Há uma quebra de um paradigma aqui. Informação geográfica não é mais algo restrito aos engenheiros cartógrafos e especialistas em sistemas complexos de cartografia e geografia. Com interfaces muito simples e disponibilidade em diversos dispositivos e aplicações, servidores públicos e cidadãos têm utilizado GIS em suas atividades diárias, às vezes sem nem saber, melhorando seu modo de agir diante dos desafios cotidianos.

Apesar do novo olhar trazido com o uso dos Sistemas de Informações Geográficas, o Brasil ainda ocupa as últimas posições nos rankings mundiais no que se refere ao desenvolvimento de serviços e produtos inovadores.
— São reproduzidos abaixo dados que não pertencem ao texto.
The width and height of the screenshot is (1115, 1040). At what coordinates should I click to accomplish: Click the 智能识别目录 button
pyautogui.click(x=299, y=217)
Em contrapartida, cada vez mais vemos a utilização do GIS como um catalisador da inovação tecnológica na gestão pública. Há dez anos atrás, quem poderia imaginar que um cidadão qualquer poderia inserir informações sobre o seu bairro em um sistema da prefeitura ou que dados sobre a hidrografia federal poderiam ser consumidos como um web service?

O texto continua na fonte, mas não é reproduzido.